Keeping pictures out of the copy, restate each record word for word.

+ + + + + + +

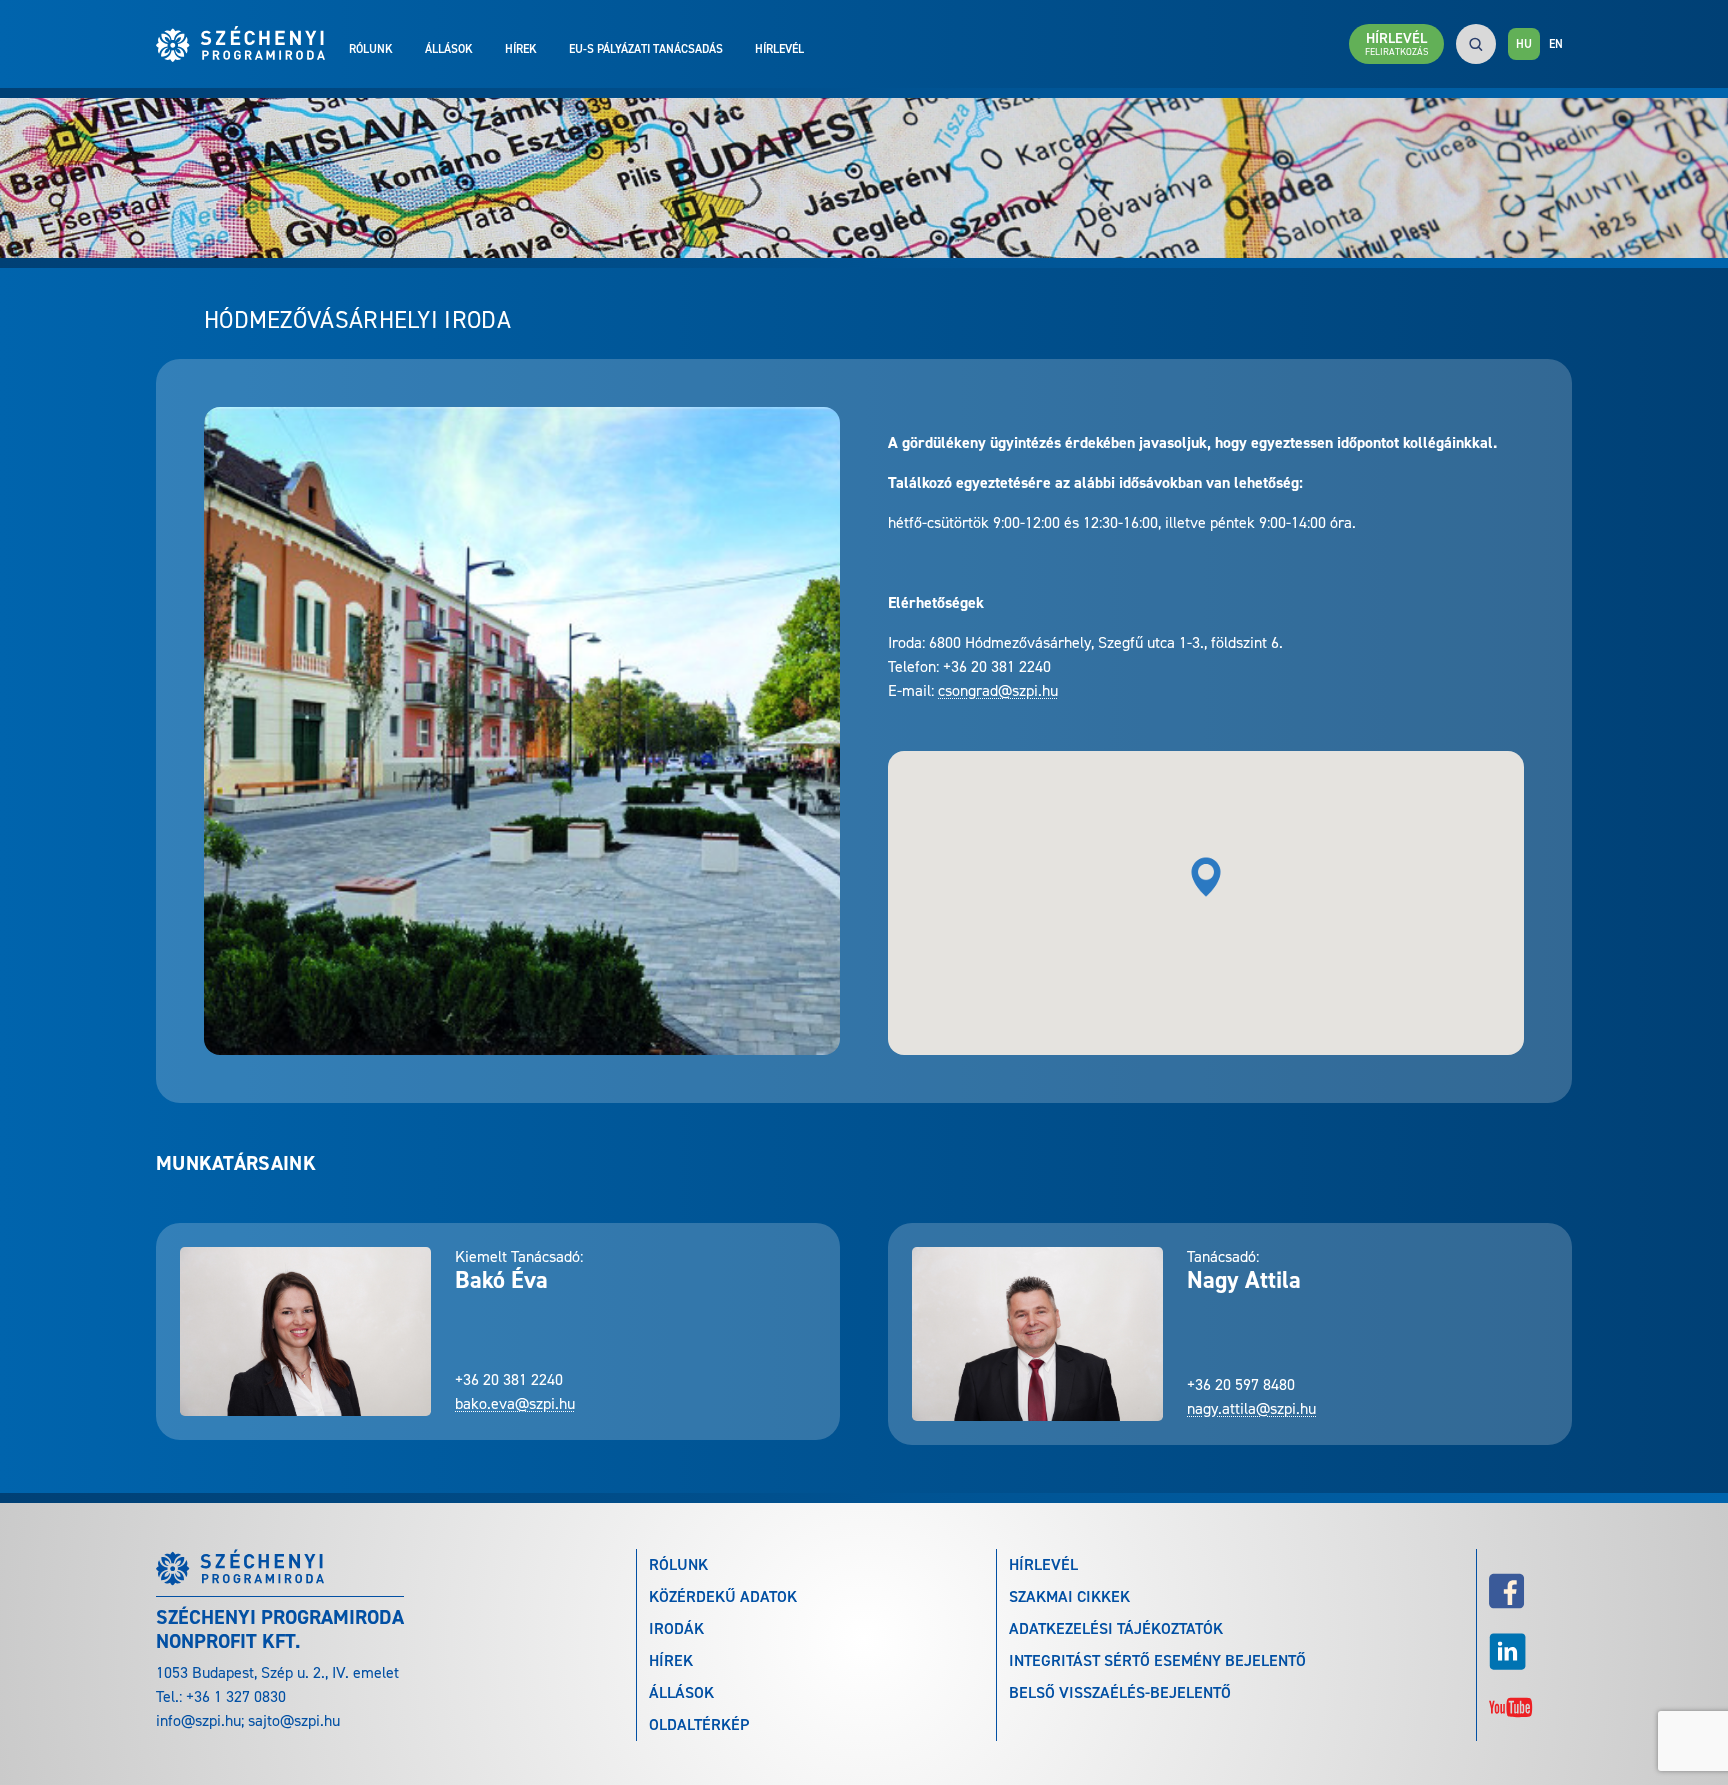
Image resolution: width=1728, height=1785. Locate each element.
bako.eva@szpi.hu (515, 1403)
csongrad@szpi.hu (998, 690)
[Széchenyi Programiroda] (252, 44)
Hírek (521, 49)
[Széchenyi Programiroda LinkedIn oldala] (1530, 1651)
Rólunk (371, 49)
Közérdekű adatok (723, 1596)
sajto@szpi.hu (294, 1720)
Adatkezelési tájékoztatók (1116, 1628)
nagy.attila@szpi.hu (1251, 1408)
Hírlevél (779, 49)
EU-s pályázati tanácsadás (646, 49)
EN (1556, 44)
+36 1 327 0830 (236, 1696)
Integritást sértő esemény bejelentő (1157, 1660)
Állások (449, 49)
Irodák (676, 1628)
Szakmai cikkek (1069, 1596)
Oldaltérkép (699, 1724)
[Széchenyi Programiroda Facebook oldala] (1530, 1591)
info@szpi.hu (198, 1720)
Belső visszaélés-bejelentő (1120, 1692)
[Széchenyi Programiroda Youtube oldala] (1530, 1706)
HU (1524, 44)
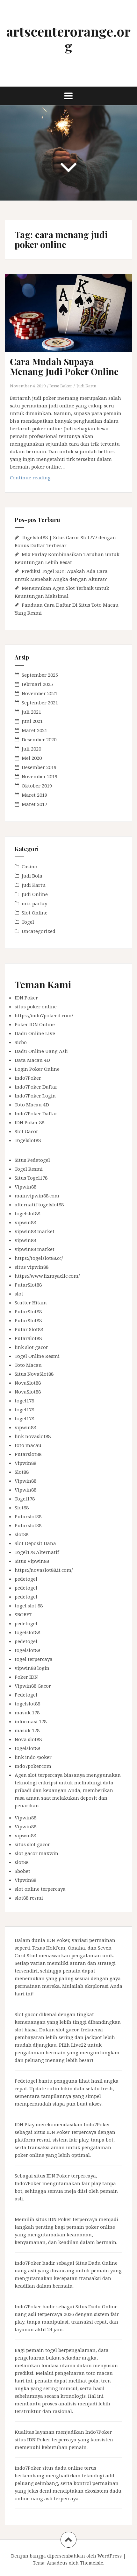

+ + + + + + +

_THE COMPLETED TASK_
Image resolution: width=1728, height=1785. Locate each element.
bako.eva@szpi.hu (515, 1403)
csongrad@szpi.hu (998, 690)
[Széchenyi Programiroda] (252, 44)
Hírek (521, 49)
[Széchenyi Programiroda LinkedIn oldala] (1530, 1651)
Rólunk (371, 49)
Közérdekű adatok (723, 1596)
sajto@szpi.hu (294, 1720)
Adatkezelési tájékoztatók (1116, 1628)
nagy.attila@szpi.hu (1251, 1408)
Hírlevél (779, 49)
EU-s pályázati tanácsadás (646, 49)
EN (1556, 44)
+36 1 327 0830 (236, 1696)
Integritást sértő esemény bejelentő (1157, 1660)
Állások (449, 49)
Irodák (676, 1628)
Szakmai cikkek (1069, 1596)
Oldaltérkép (699, 1724)
[Széchenyi Programiroda Facebook oldala] (1530, 1591)
info@szpi.hu (198, 1720)
Belső visszaélés-bejelentő (1120, 1692)
[Széchenyi Programiroda Youtube oldala] (1530, 1706)
HU (1524, 44)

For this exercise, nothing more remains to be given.